What is it?
RHD, or Rabbit Haemorrhagic Disease, is a serious and usually fatal infection of rabbits. It is also known as VHV (Viral Haemorrhagic Disease), and sometimes RCV (Rabbit Calicivirus), and there are two variants - RHD1 (which usually causes sudden death) and RHD2 (a newer variant which has only relatively recently been recognised).
What causes it?
RHD is caused by a type of virus called a calicivirus, that is shed by infected and (although it's rare) any who manage to survive the infection. The virus is immune to freezing, and stays stable at room temperature for over 3 months (and longer if it's cold weather). As a result, it can easily be spread from infected wild rabbits to domestic pets, and even to house rabbits, with the virus particles being carried on people's shoes, clothes and even skin. Rabbits that are lucky enough to recover can usually be expected to shed the virus for 6 weeks or longer.
What cats are at risk?
Any rabbit is potentially at risk if preventative precautions aren't taken.
What are the symptoms?
The most common symptom of RHD1 is sudden death - rabbits that appear healthy may suddenly drop dead from the infection without showing any other signs. Sometimes, a rabbit survives longer, and then they will be depressed and lethargic, have a fever, and bleed from the nose or mouth. Very occasionally, a rabbit will recover, but this is unusual. RHD2 is much more variable - sudden death (sometimes with and sometimes without bleeding) is sometimes seen, but more often the rabbit will be ill for several days, perhaps even a week or more, before succumbing. This, of course, dramatically increases the risk that other rabbits will become infected because as long as they are alive, they'll be spreading the virus.
How is it diagnosed?
The clinical signs are characteristic, but not strictly speaking enough for a certain diagnosis. Unfortunately, in most cases the only way to confirm a diagnosis of RHD is by post-mortem examination, because these rabbits do not usually survive long. In living rabbis, blood samples can be sent away for virus isolation testing.

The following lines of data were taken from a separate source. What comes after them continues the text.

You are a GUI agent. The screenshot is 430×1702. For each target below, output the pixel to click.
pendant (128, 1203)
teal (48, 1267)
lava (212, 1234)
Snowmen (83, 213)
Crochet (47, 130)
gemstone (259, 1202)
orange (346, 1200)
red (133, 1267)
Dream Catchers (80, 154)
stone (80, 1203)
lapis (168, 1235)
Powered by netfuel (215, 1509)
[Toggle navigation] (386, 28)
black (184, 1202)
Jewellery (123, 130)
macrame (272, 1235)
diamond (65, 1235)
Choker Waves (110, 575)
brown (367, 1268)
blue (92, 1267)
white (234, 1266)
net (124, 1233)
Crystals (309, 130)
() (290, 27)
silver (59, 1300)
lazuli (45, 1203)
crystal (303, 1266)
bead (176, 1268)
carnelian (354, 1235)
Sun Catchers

How can it be treated or managed?
There is no treatment for RHD1 or RHD2 - most rabbits will die; those that survive do so because their immune system is able to meet and defeat the virus. In most cases, we would strongly recommend that infected rabbits are put to sleep on welfare grounds, and to prevent further rabbits becoming infected. If a rabbit has a very mild case, it is possible to attempt supportive treatment with fluid therapy and anti-inflammatory drugs, but the risk of complications is high.
Can it be prevented?
Yes - there are vaccines available for RHD1 and (now) RHD2. It is essential, however, that these vaccines are kept up to date, as immunity does reduce over time. In addition, you can minimise the risk of infection by keeping your rabbits isolated from wild ones (as well as birds and rodents that can carry the virus), for example, in a secure double walled hutch, or as a house-rabbit. However, as there is always a risk of bringing the virus into the house, unless you are able to institute full biosecurity precautions (such as foot dips and changing clothes whenever you visit your rabbits), this alone will not be 100% effective, so we would still recommend vaccination.